In life, one must chose between boredom and suffering. Similarly, I've come to believe that in politics, one must choose between safety and liberty. As a shut-in, I embraced safety, not just as a lifestyle but as a philosophy. I was a dutiful state socialist and the idea of a well regulated egalitarian society was as appealing to me as the shelter of my parent's basement. As a recovering hermit in the mad world I've come to find my past affection for benevolent statism to be almost as stifling as the mask of my former gender identity. The truth is, that a world of strict gun control, Scandinavian style welfare and the prohibition of victimless crimes probably would be safer. But it would be as boring as living in a human zoo. Sure, we'd all be well fed and taken care of, but we wouldn't be free. Like my former existence as a shut-in, it would be safe but totally unfulfilling. And for some people maybe that's enough, but I simply can't bare to live that way anymore. I didn't choose the terrifying liberty of the outside world to be a part of a society that's just as safe as my parent's basement.

So I've decided to embrace suffering, even with all its heartbreaks and panic attacks. And I've decided to embrace the liberty of anarchism even with all it's overdoses, border jumpers and active shooters, because, like another quotable corpse named Zapata once quipped, I would rather die on my feet than live on my knees. Come hell, dearest motherfuckers.
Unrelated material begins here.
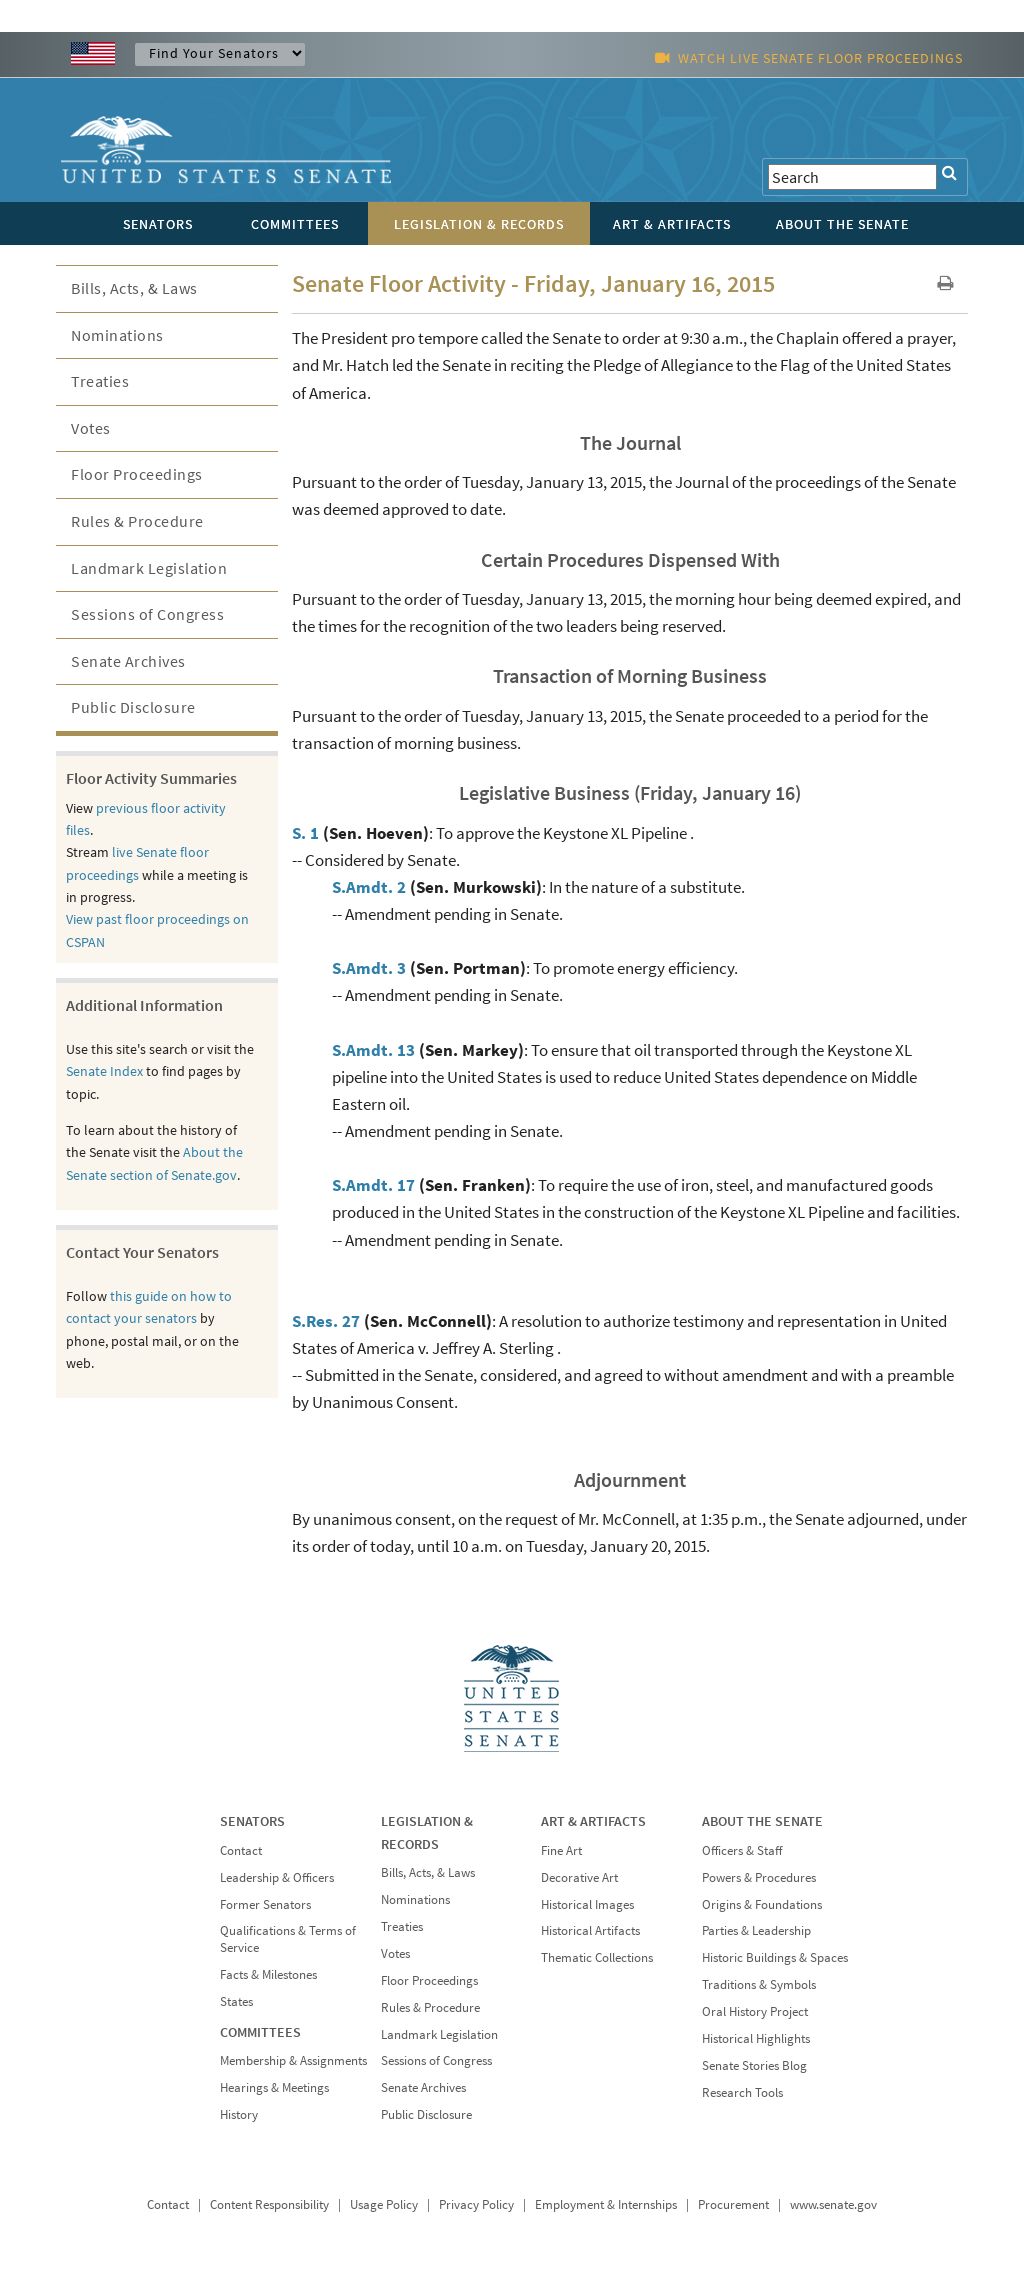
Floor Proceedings (137, 474)
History (239, 2114)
Come hell.



Peace, Love, Suffering and Liberty- CH



Soundtrack; songs that influenced this post

*  This Is Why We Fight by the Decemberists
*  Human Zoo by Built to Spill
*  The Running Styles of New York by the Tallest Man On Earth
*  Me and My Dog by Boygenius
*  Neat Neat Neat by the Damned
*  Wild One by Iggy Pop
*  Wedding Singer by Modern Baseball
*  My Way by Sid Vicious
*  Imitations of Life by REM
*  Shades of Blue by Yo La Tengo
*  Free at Last by PUP
*  Float On by Modest Mouse

1 comment:

  1. Keep fighting Comrade.

    While I am never bored, it is not true that I am always suffering. I have found some peace at a ripe old age, have had enough love (and sex) in my life to feel it was all worth while. We were not meant to suffer, the suffering comes from our (and, as unfair as it is, others') imperfections.
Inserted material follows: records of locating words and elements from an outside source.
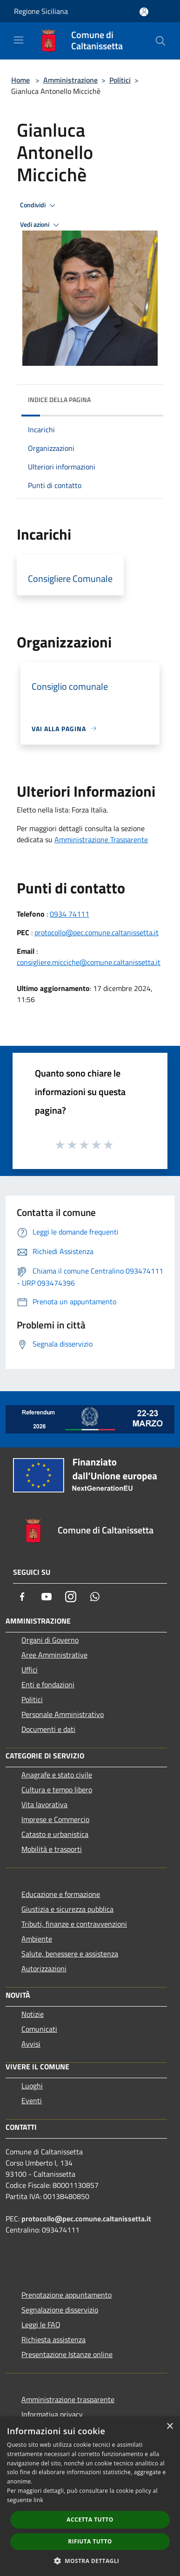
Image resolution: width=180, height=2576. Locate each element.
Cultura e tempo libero (56, 1789)
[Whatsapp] (95, 1596)
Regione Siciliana (41, 11)
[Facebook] (22, 1596)
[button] (90, 2560)
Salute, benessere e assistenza (69, 1953)
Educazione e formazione (60, 1894)
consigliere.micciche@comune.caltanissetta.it (88, 962)
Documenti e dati (48, 1729)
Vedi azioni (41, 225)
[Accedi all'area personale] (144, 12)
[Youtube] (46, 1596)
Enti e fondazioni (47, 1684)
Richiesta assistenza (53, 2339)
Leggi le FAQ (40, 2324)
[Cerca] (160, 40)
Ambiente (36, 1938)
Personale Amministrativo (62, 1714)
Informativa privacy (52, 2414)
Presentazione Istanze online (67, 2354)
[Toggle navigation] (18, 40)
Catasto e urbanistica (54, 1834)
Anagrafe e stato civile (56, 1774)
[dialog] (90, 2496)
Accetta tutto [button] (90, 2519)
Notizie (32, 2014)
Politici (120, 80)
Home (20, 80)
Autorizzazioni (44, 1968)
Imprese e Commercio (55, 1819)
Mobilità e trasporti (51, 1849)
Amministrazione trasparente (67, 2399)
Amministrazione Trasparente (101, 839)
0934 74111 (69, 913)
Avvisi (30, 2043)
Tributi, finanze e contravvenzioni (74, 1923)
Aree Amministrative (54, 1654)
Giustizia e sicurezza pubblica (67, 1909)
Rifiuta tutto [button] (90, 2541)
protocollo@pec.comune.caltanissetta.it (96, 932)
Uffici (29, 1669)
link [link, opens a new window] (38, 2500)
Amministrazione (70, 80)
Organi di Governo (50, 1639)
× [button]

    While illnesses which affect the mind are some of the most crippling, sometimes we encounter new treatments and medications which can restore a sense of partial normalcy to our lives. You are still young, hang in there. I totally gave up on life when I was just a little younger than you are now, but am quite happy that my incompetent efforts at suicide were thwarted, as I had no idea of the happiness that was in store for me.

    People like you are an inspiration to ordinary people like me. Keep up the fight, as suffering is not all there is.